As shown in FIGS. 1-4, a fan shroud 200 is disposed around the fan blades 121. The fan shroud 200 surrounds the fan blades 121 so as to direct airflow from a rear of the fan assembly 100 to a front of the fan assembly 100. The fan shroud 200 is open at a front end and a rear end. A more detailed explanation of the fan shroud 200 will be set forth later. According to one or more embodiments, a front grill 133 is disposed on a front side of the fan shroud 200 and a rear grill 135 is disposed on a rear side of the fan shroud 200. The front grill 133 and the rear grill 135 allow airflow to pass therethrough while preventing users from coming in contact with the fan blades 121, and further prevents larger objects and debris that may damage the fan blades 121 and/or injure users from entering the fan blades 121. According to one or more embodiments, the front grill 133 and/or the rear grill 135 may be structured as a plurality of concentric circular wire structures and a plurality of radial wire structures connecting the circular wire structures. According to one or more embodiments, a front plate 131 may be disposed at a center portion of the front grill 133. The front plate 131 may cover only the fan hub 123 or a portion thereof such that airflow from the fan blades 121 is not blocked thereby. The motor housing 113 may be disposed on a back side of the rear grill 135. A back plate may be attached to the rear grill 135, and the motor housing 113 may extend rearward from the back plate. Support ribs may extend between the back plate and the motor housing 113 to provide strength and stiffness. The back plate, the support ribs, and the motor housing 113 may be formed integrally as a single piece.

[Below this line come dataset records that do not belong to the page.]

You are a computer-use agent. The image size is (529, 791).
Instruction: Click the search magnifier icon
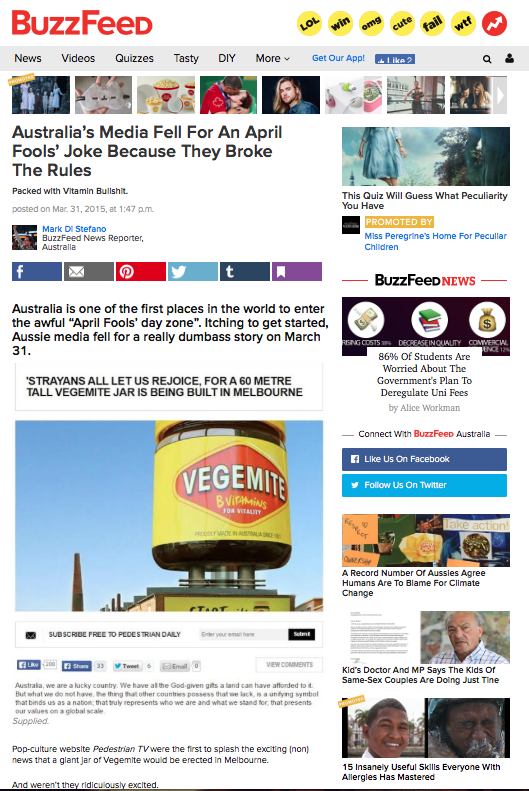point(487,59)
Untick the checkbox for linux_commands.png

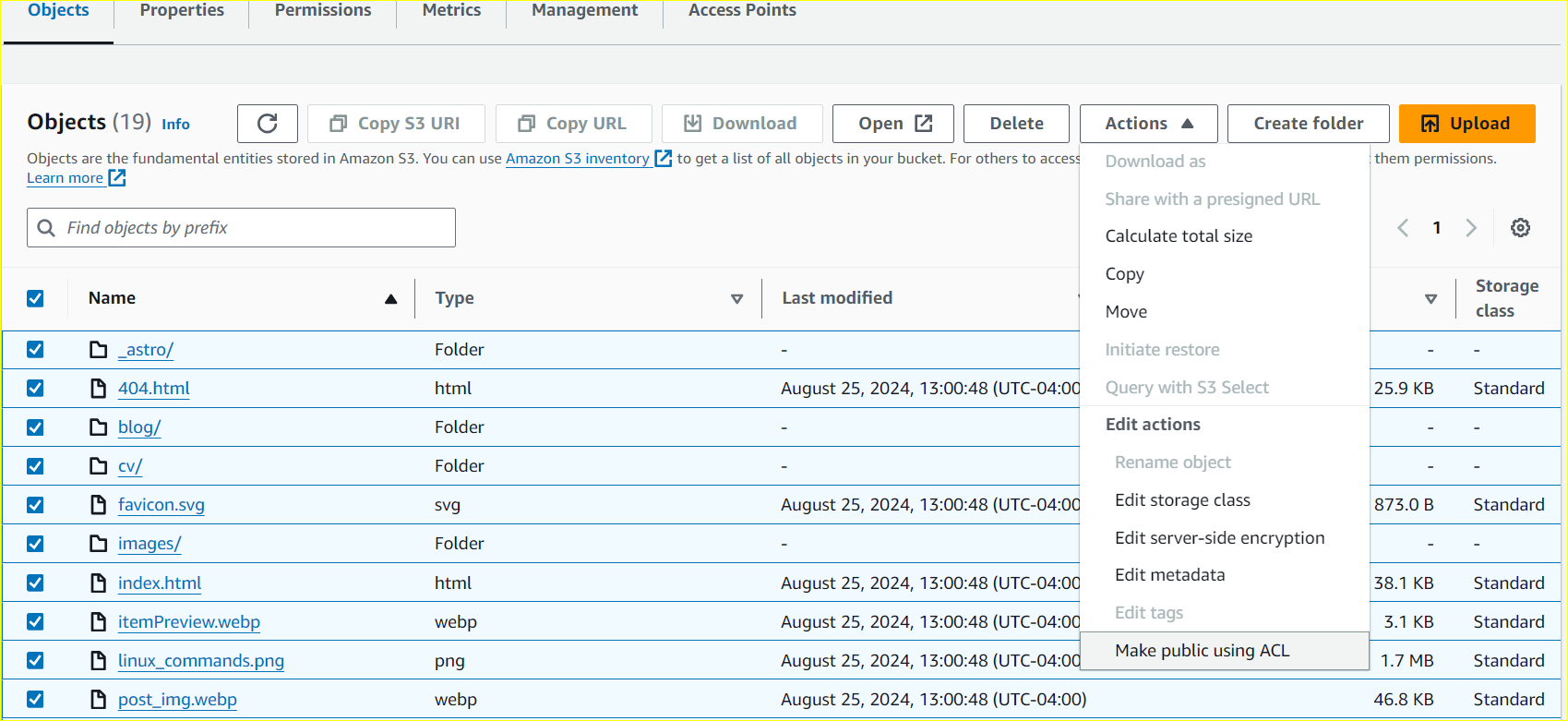(35, 661)

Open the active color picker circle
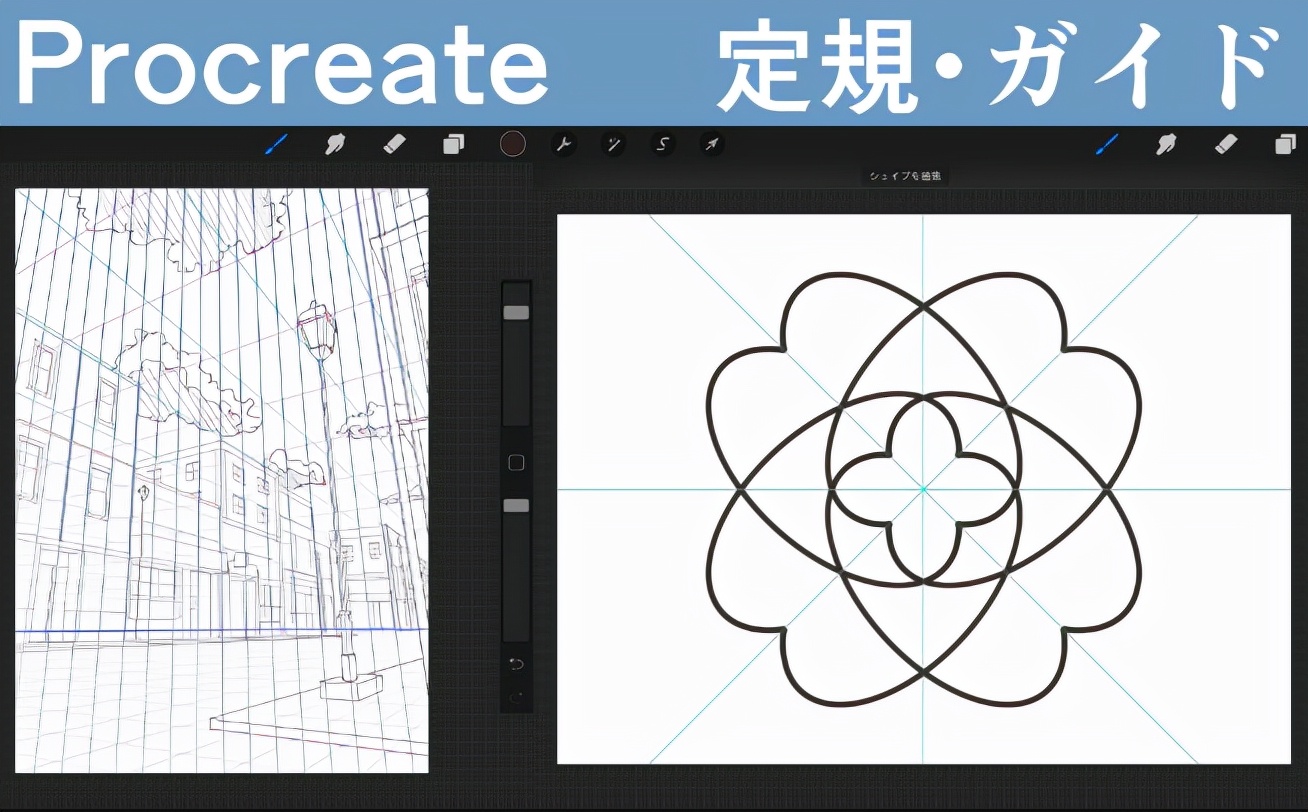(513, 143)
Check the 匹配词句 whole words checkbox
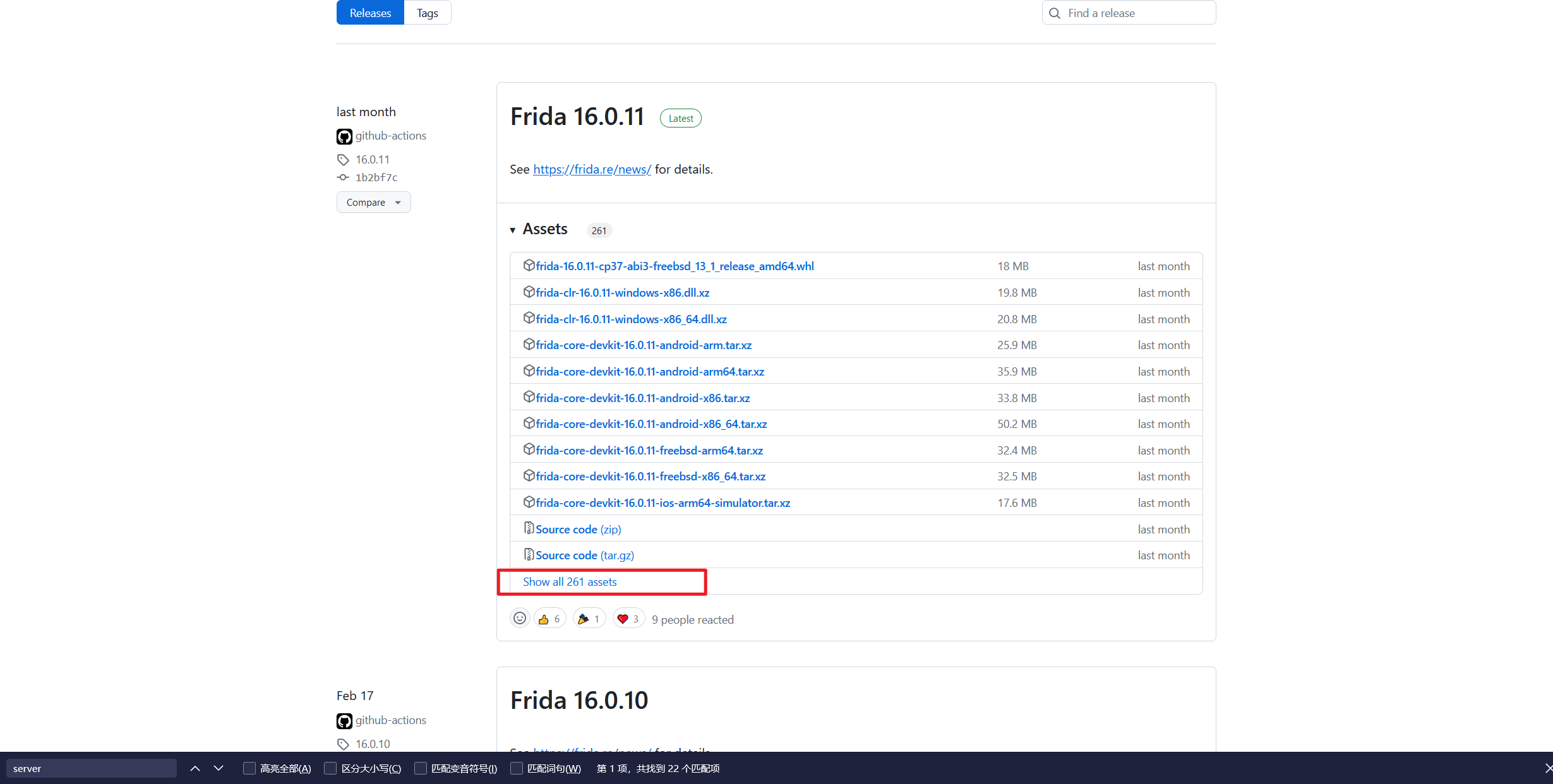Screen dimensions: 1553x784 (517, 768)
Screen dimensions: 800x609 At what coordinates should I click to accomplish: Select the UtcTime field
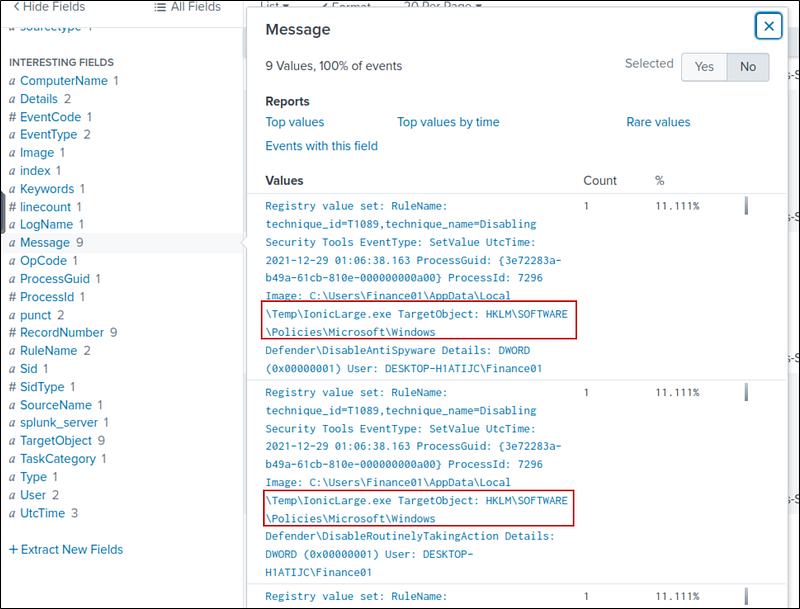(x=42, y=513)
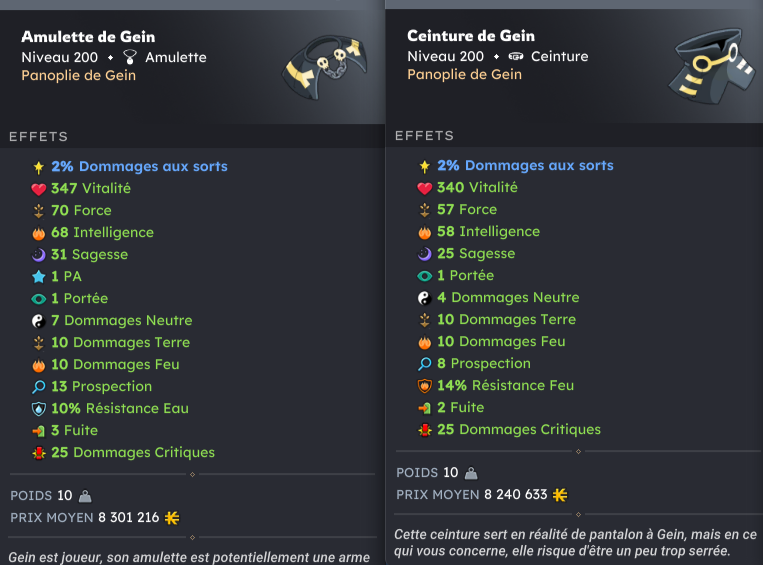
Task: Click the Fuite icon on belt card
Action: tap(425, 407)
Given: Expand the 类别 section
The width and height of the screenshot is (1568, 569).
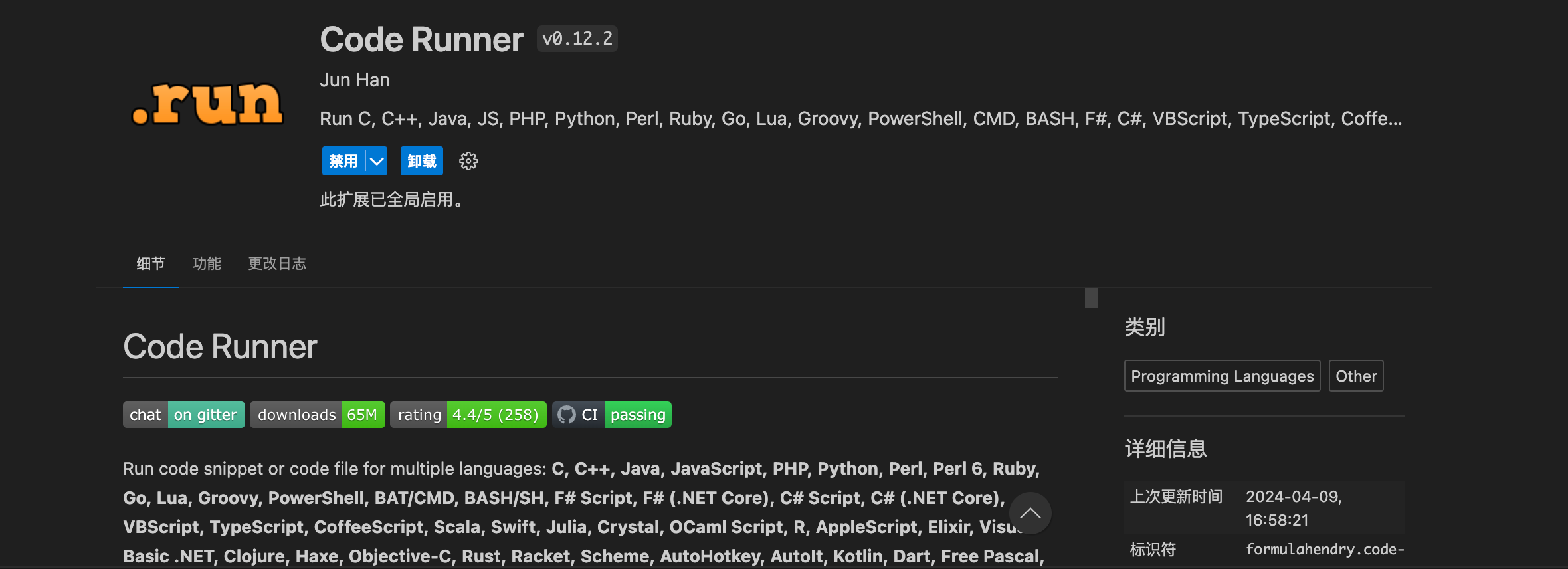Looking at the screenshot, I should (x=1144, y=327).
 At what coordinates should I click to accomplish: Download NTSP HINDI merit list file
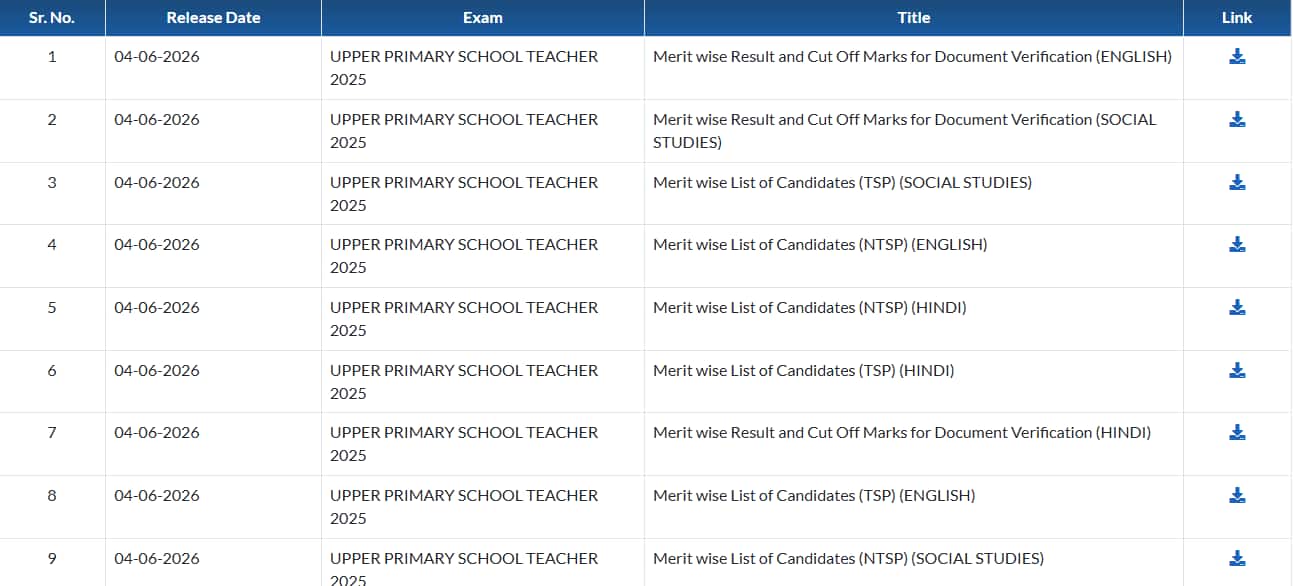pyautogui.click(x=1237, y=307)
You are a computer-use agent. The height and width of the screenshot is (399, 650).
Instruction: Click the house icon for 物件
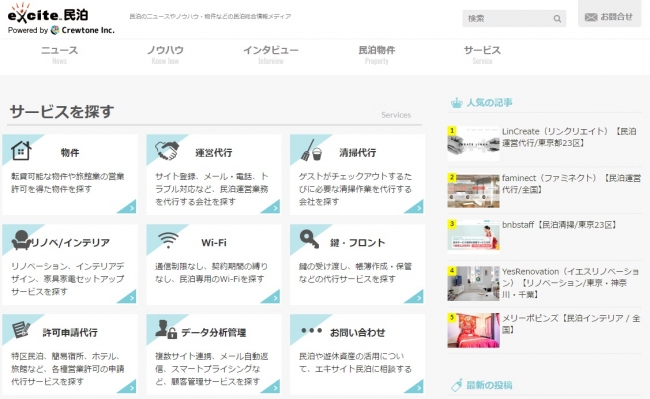(x=21, y=150)
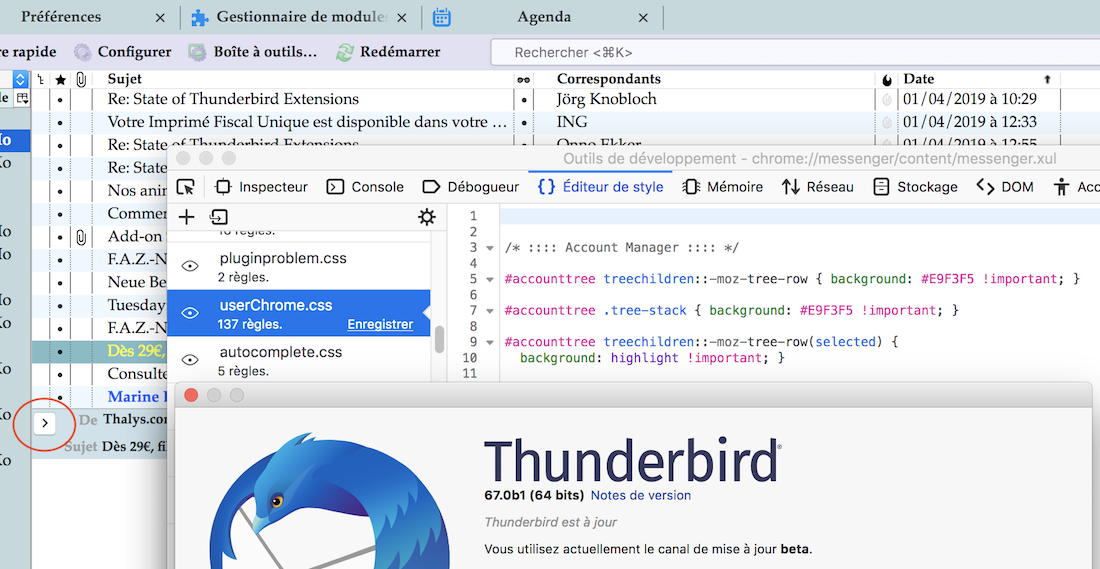Activate the element picker tool in devtools
Image resolution: width=1100 pixels, height=569 pixels.
point(185,187)
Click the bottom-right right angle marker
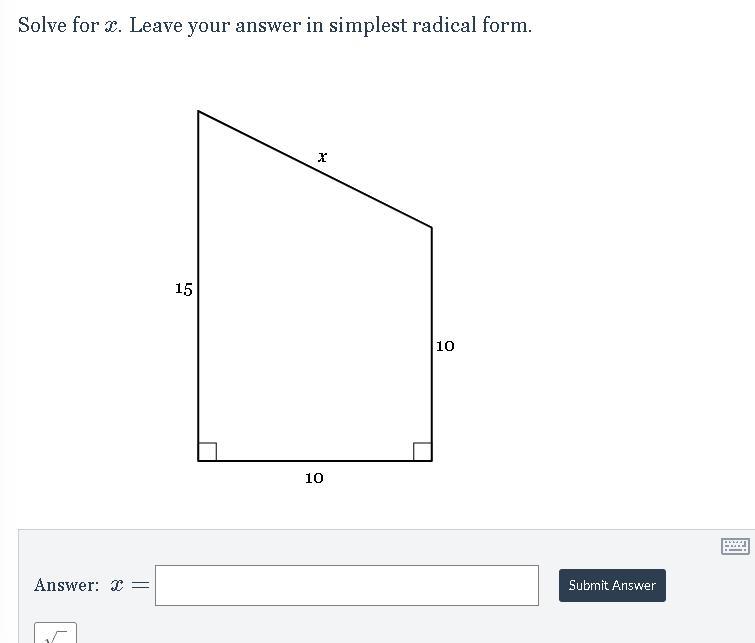This screenshot has height=643, width=755. pyautogui.click(x=422, y=451)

According to one or more embodiments, the fan assembly 100 includes a stand 150 that includes a pair of floor support portions 153, and a pair of right vertical portions 151 and a pair of left vertical portions 155 that extend upward from the floor support portions 153. The pair of right vertical portions 151 are joined at upper ends thereof to form a U-shaped elbow, and the pair of left vertical portions 155 are joined at upper ends thereof to form a U-shaped elbow. According to one or more embodiments, first and second shroud hinge supports 141, 145 are fixed on right and left sides of the shroud 200, and plates disposed at the U-shaped elbows of the right and left vertical portions 151, 155 are rotatably connected to the first and second shroud hinge supports 141, 145 via first and second hinge shafts 143, 147 that extend in left and right directions, respectively. Thus, the shroud 200 may rotate with respect to the stand 150 about a lateral axis that contains the left and right directions, allowing the fan to be angled upward and downward. The stand 150 may further include a pair of wheels 156 that are connected via a wheel shaft 157 that is rotatably disposed on plates disposed at the junction of the floor support portions 153 and the right vertical portions 151. When the left vertical portions 155 are lifted, the wheels 156 allow a user to roll the fan assembly 100 in the left direction. The fan assembly 100 may further include pair of weights 158 on the floor support portions 153 to anchor the fan assembly 100. The weights 158 may be sleeve-shaped and may be disposed closer to the left vertical portions 155 than the right vertical portions 151. Additionally, as shown in FIG. 2, a battery receptacle 163 may be disposed on the left vertical portions 155 via attachment sleeves 161 on the front and rear ends of the battery receptacle. Additionally, the battery receptacle 163 may include a printed circuit board assembly, or PCBA 164, disposed within a PCBA housing 165 formed on the battery receptacle 163. The PCBA 164 may include circuitry for the battery pack that is disposed on the battery receptacle 163. An electrical wire 115 may connect the PCBA 164 to the motor 111 to drive the motor 111 when a battery pack is disposed on the battery receptacle 163. As shown in FIG. 2, the electrical wire 115 may be attached to a back of the rear grill 135.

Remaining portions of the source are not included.